Each presidential campaign appears to have more money spent on it than the previous campaign, and this is evident with both the Bloomberg and Trump campaigns.
However is having more money than your competitor enough to secure a win?
Not always. It is worth remembering that Hillary Clinton spent around twice as much money as President Donald Trump did in their 2016 campaigns, showing money cannot always buy the White House.
One of the fall outs from Trump’s win was the question of what Clinton actually received for the extra money spent, with many supporters wondering whether the campaign’s staff are capable of budgeting their campaigns efficiently.
But surely the main aspect to any winning election campaign is to persuade voters that you are more passionate about subjects the public care about than your competitor.
In 2016 Trump ensured all his rallies drew large and passionate crowds, especially in the primary process. This action has been credited as being one of the main strategies that helped him win the presidency. Passion is a huge draw to any campaign, as Bloomberg will soon find out.
Regardless of the amount of money a candidate may have, if there is no passion, poor issues and a lack of credibility, a campaign will struggle to gain the momentum required to be a success.

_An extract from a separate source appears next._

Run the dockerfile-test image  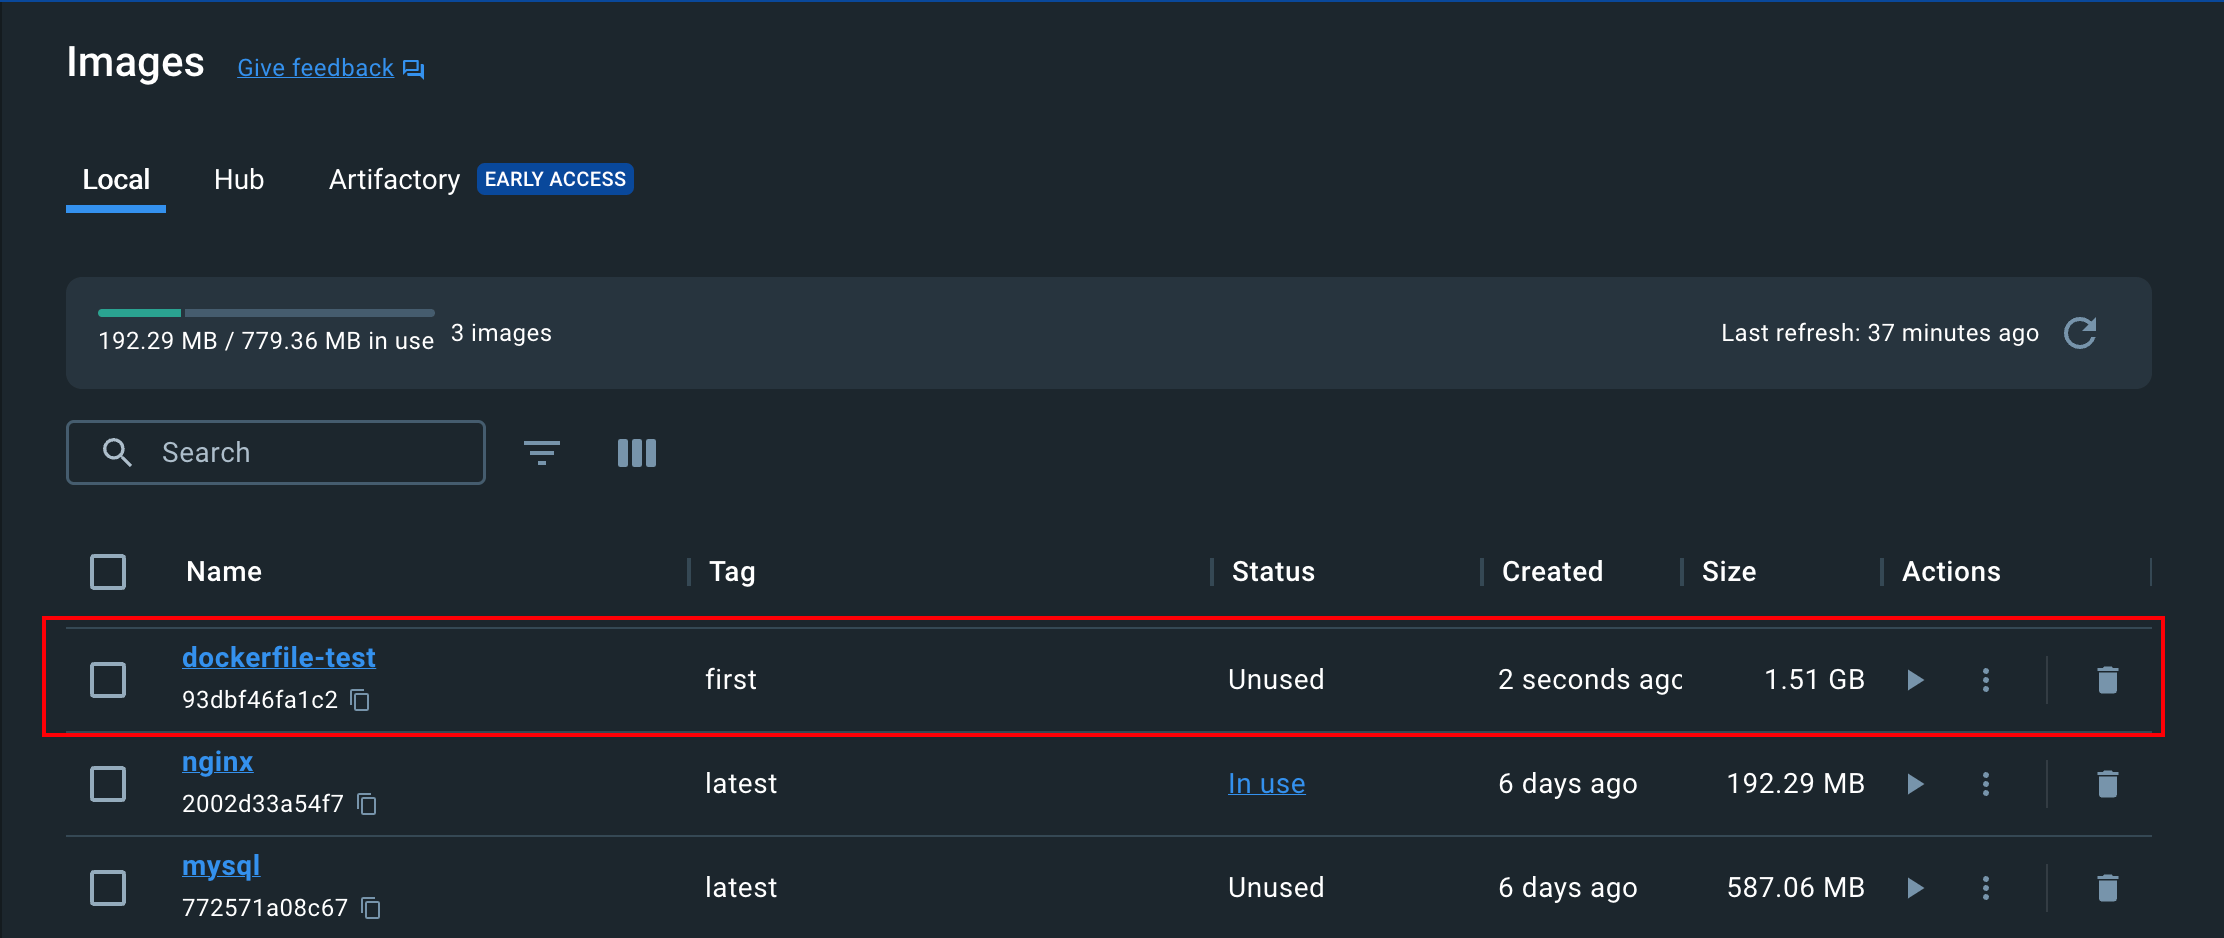pos(1915,680)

This is not to say that Trump would have still won on passion alone. Every campaign requires a monumental amount of cash spent, which is why fundraising is so important. Although Trump was also able to fill his rallies thanks to the staggering amount of free publicity he received, mainly through news outlets around the world reporting on both him as a person as well as how his campaign was fairing against previous campaigns.
However when voters are asked to give cash to a political campaign it is easy for them to believe they are being asked due to the campaigner believing they are essential to their campaign, when in fact the candidate is merely more persuasive than the alternative party.

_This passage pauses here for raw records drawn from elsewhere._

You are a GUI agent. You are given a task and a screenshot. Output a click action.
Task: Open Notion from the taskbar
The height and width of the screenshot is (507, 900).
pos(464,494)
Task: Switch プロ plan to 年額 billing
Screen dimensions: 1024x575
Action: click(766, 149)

With Bloomberg joining the campaign for 2020’s presidential election, it is easy for him to dismiss fundraising worries, thanks to his ‘bottomless’ money supply. However unless he can become more passionate and more persuasive, filling his rallies will be difficult.
His official video announcing his campaign clearly shows he is yet to find that spark that will encourage voters to back him for president and it appears that both Bloomberg and his staff believe they can win the campaign without any passion necessary.

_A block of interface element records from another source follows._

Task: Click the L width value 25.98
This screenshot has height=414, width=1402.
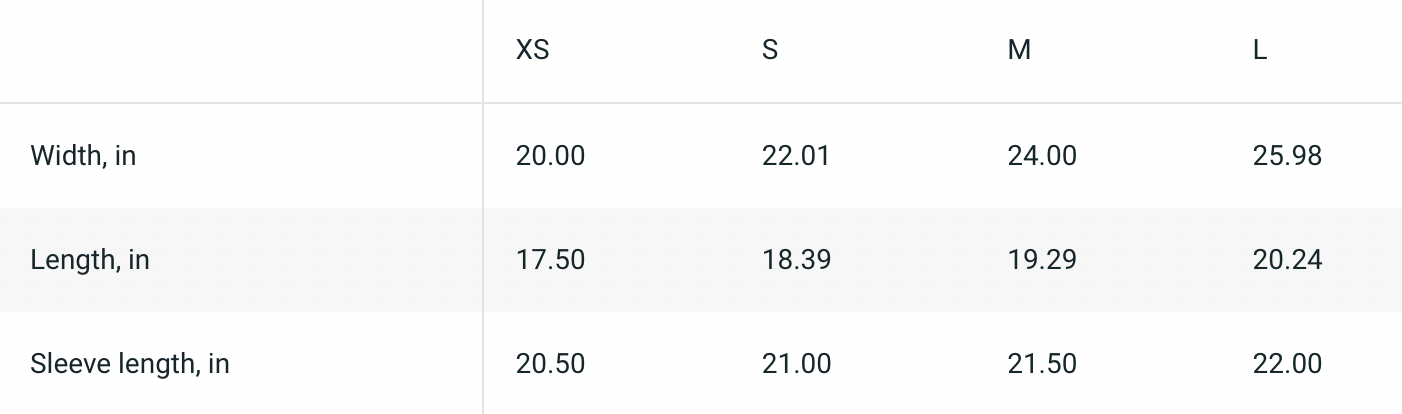Action: [x=1286, y=156]
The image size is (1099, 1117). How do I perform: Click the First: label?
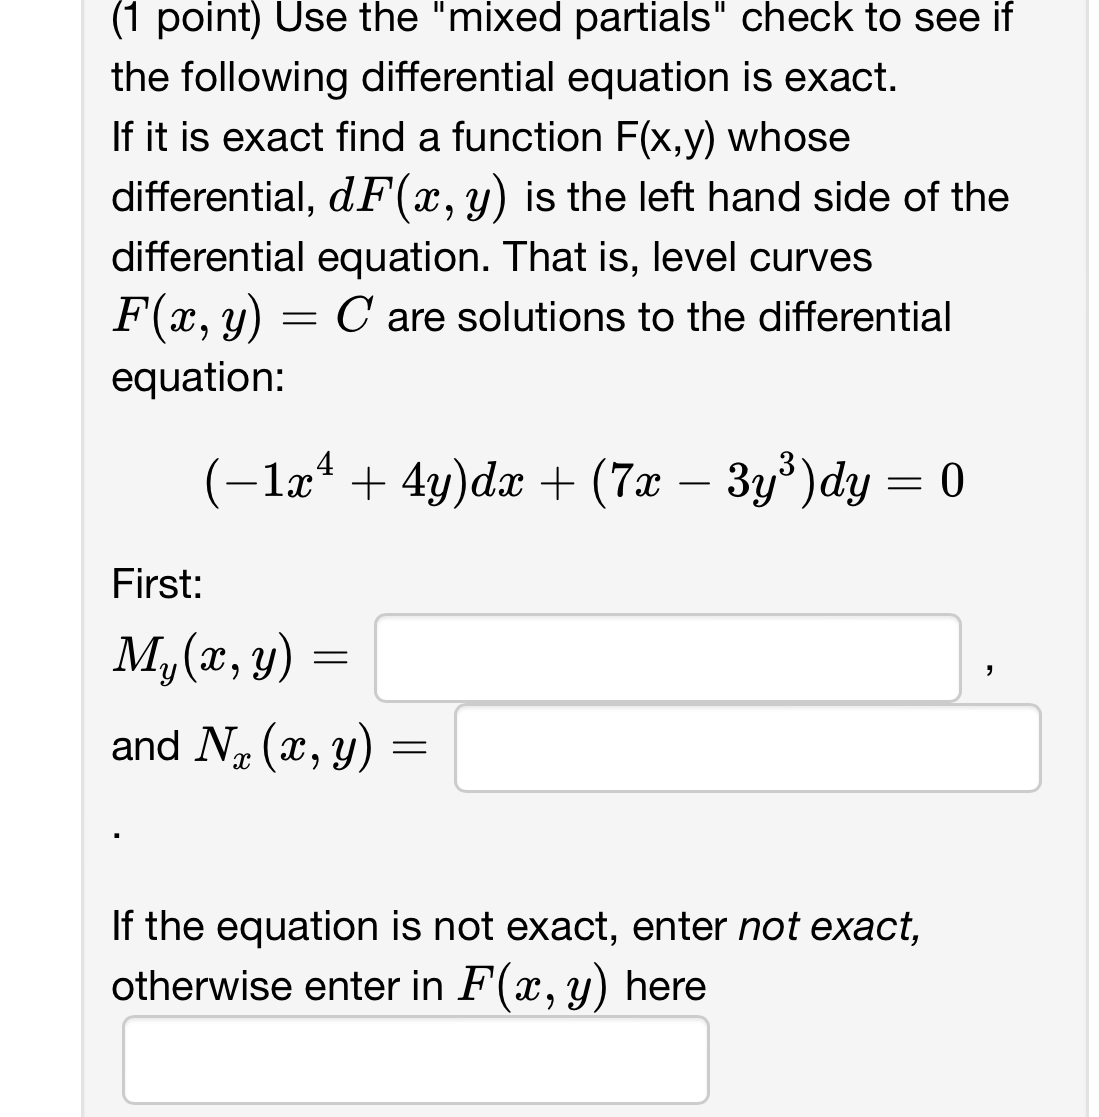[157, 586]
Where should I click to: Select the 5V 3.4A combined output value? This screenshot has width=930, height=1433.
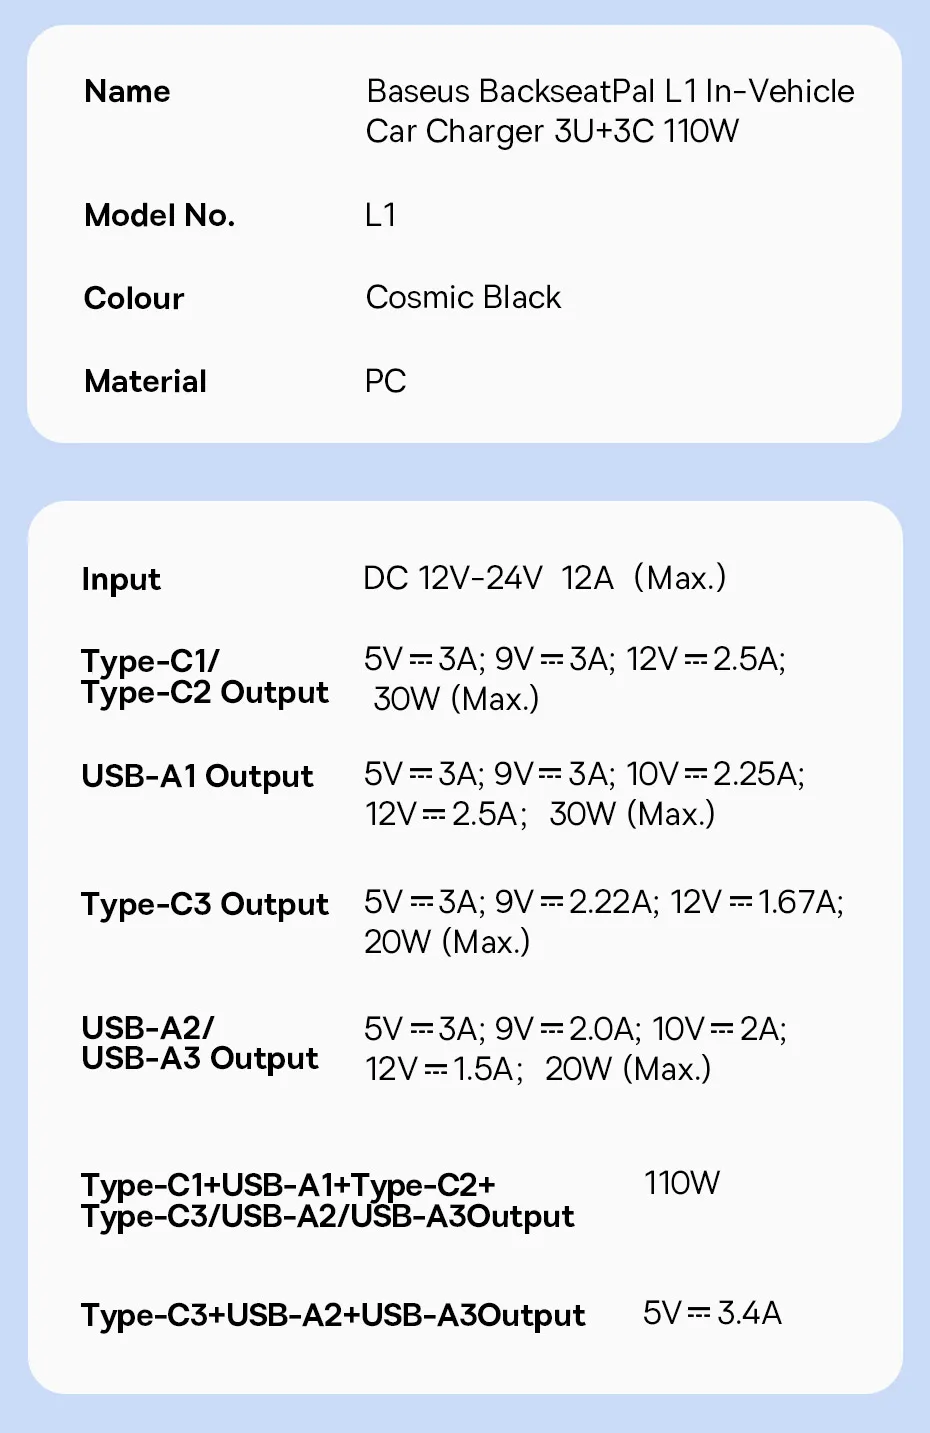coord(712,1313)
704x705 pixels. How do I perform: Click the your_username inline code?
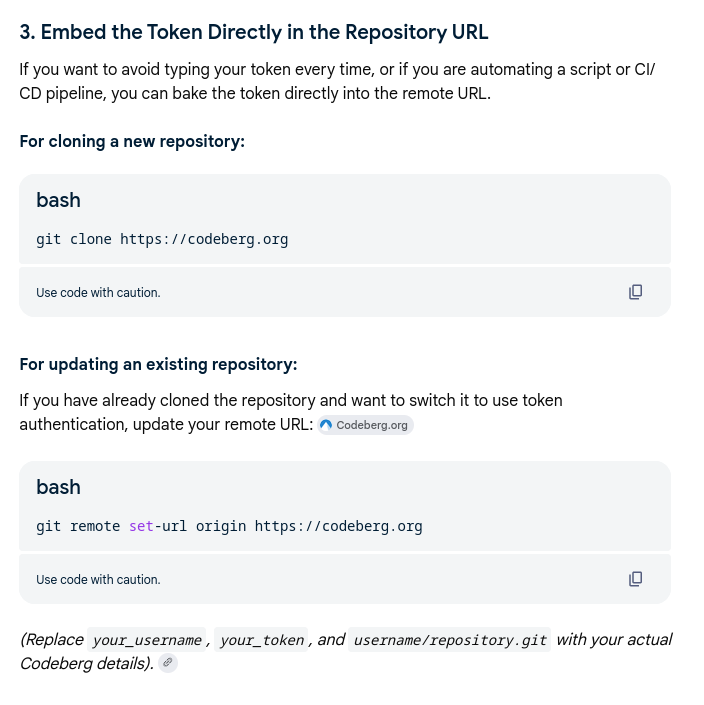pyautogui.click(x=147, y=640)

In his announcement Bloomberg also criticized Trump’s administration, saying, “I’m running for president to defeat Donald Trump and rebuild America. We cannot afford four more years of President Trump’s reckless and unethical actions. He represents an existential threat to our country and our values. If he wins another term in office, we may never recover from the damage.
The stakes could not be higher. We must win this election. And we must begin rebuilding America. I believe my unique set of experiences in business, government and philanthropy will enable me to win and lead.”
Many Democrats are capitalizing on the anti-Trump feelings that are currently growing across the country, even more so thanks to his current impeachment hearing, but is this enough to land them the top job? Have they – and Bloomberg – made a credible enough case as to why you should vote for the Democrats rather than the Republicans?
Democratic Party rival Senator Elizabeth Warren has already slated Bloomberg’s campaign, accusing him of trying to buy the White House, and therefore American democracy:
“Michael Bloomberg is making a bet about democracy in 2020. He doesn’t need people, he only needs bags and bags of money.”
Senator Warren continued, “That’s exactly what’s now in play in 2020 – which vision, which version of our democracy is going to win? If Michael Bloomberg’s version of democracy wins, then democracy changes.”
Mr. Bloomberg, speaking at his first campaign event in Norfolk, Virginia, declined to answer her remarks however he did discuss the use of his wealth for his campaign:
“For years I’ve been using my resources for things that matter to me. I am going to make my case and let the voters who are plenty smart make their choice.”
Whichever way the voters decide to go, it is clear that the campaign for the Democratic candidate – and the next presidential administration – should be an interesting journey.